## BEGIN Document segment
Discussion Forum
The Labour Party and Government

From Michael Piggott
Wednesday, 10 June 2009

I doubt the Guardian will print my letter below, so can I put it on the Hebweb? I feel so strongly about this (and I'm sure I'm not alone!)

'New Labour' destroys the Labour Party

Further to Spencer Butler's letter, I ceased to be a member of the Labour Party many years ago (and applied to rejoin recently, but received a 'Don't call us, we'll call you' reply, which they didn't - because I supported Old Labour policies? ... but that's another story). However, I have also been a Labour supporter for 50 years, joining the Young Socialists at 15, and have always voted Labour. So have my entire family: my great-grandfather was a founder-member, from the days of the Labour Representation Committee which set up the party in 1905.

We have watched the 'New Labour' government become so right-wing that George Monbiot was able to characterise it, correctly, as 'the most right-wing government since the war'. This 'New Labour' government has out-Toried the Tories! And guess what? Not a single one of our family is able to bring itself to vote Labour again. We can not bring ourselves to vote for such a reactionary, right-wing government, even with pegs on our noses, Polly Toynbee! Every one of my former Labour-voting friends feels the same way. Might this explain the electoral disaster that has decimated the Labour vote?

There has been much said in the Guardian about a new direction in politics. What about an 'old' direction: the embracing of socialist policies? For a start, we would welcome the clearing out the existing leadership rubbish and the holding to account of those responsible for destroying the party, up to and including putting on trial the war criminals who lied so blatantly to justify the invasion of Iraq. The renationalisation of the railways, and the nationalisation of the banks with minimum compensation would help win us back.
## END Document segment
## BEGIN Source excerpt
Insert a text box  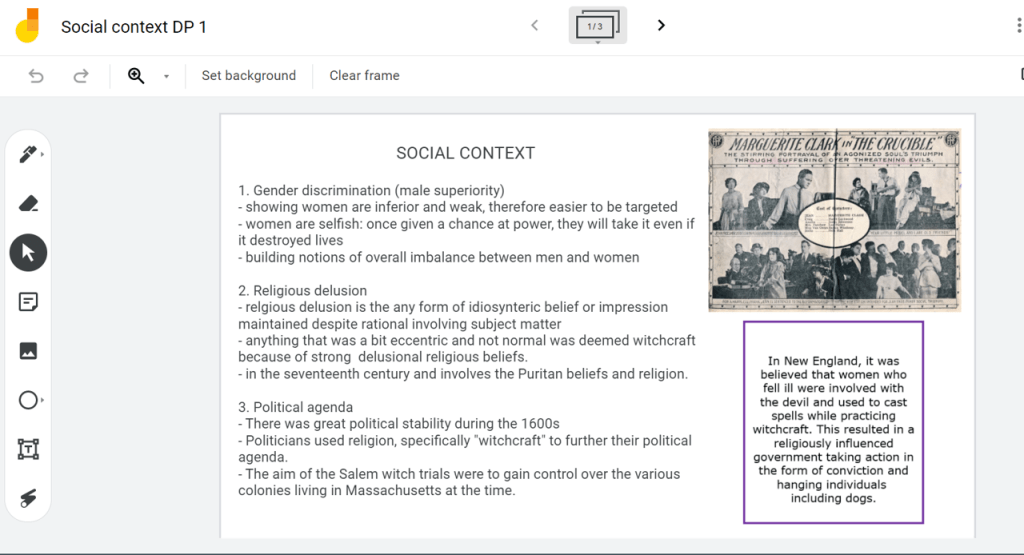pyautogui.click(x=28, y=449)
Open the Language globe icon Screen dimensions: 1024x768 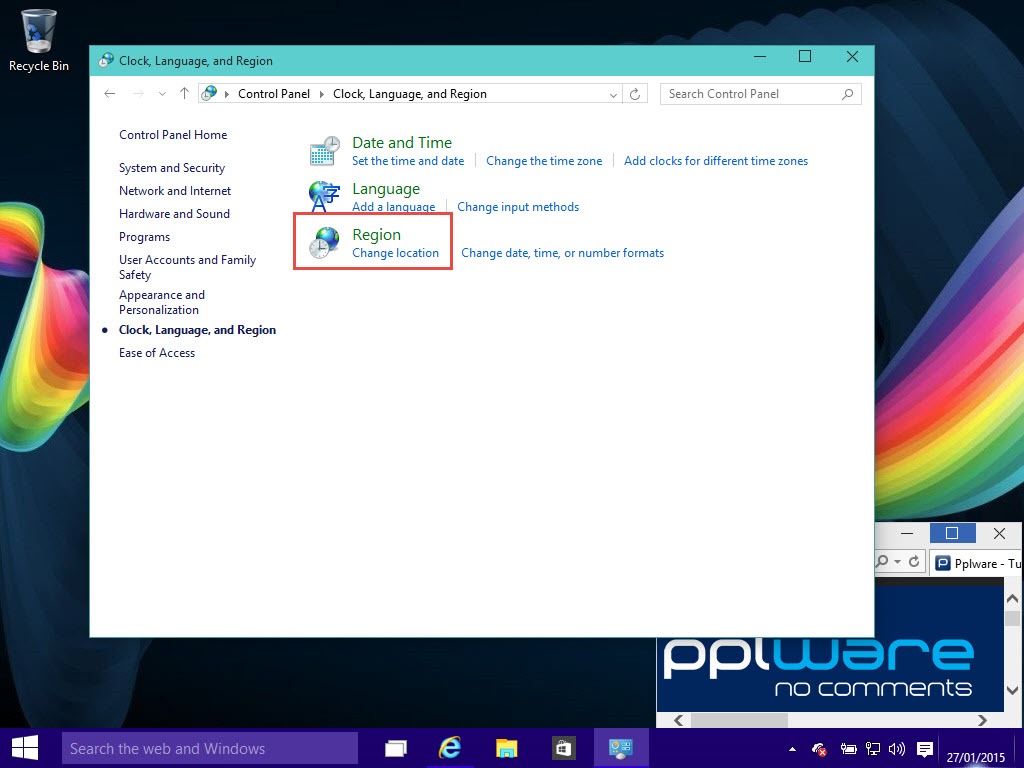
## END Source excerpt
Given instruction 1:
Reproduce the forum post on New Labour word for word from "Further to Spencer" to "party in 1905.".
Given instruction 2:
In one to three sentences, explain why the author of the forum post on New Labour wants to put the letter on the Hebweb.

Answer 1:
Further to Spencer Butler's letter, I ceased to be a member of the Labour Party many years ago (and applied to rejoin recently, but received a 'Don't call us, we'll call you' reply, which they didn't - because I supported Old Labour policies? ... but that's another story). However, I have also been a Labour supporter for 50 years, joining the Young Socialists at 15, and have always voted Labour. So have my entire family: my great-grandfather was a founder-member, from the days of the Labour Representation Committee which set up the party in 1905.

Answer 2:
The author doubts that the Guardian will print the letter. The author also feels very strongly about the issue and is sure others share that view, so the author asks to post it on the Hebweb instead.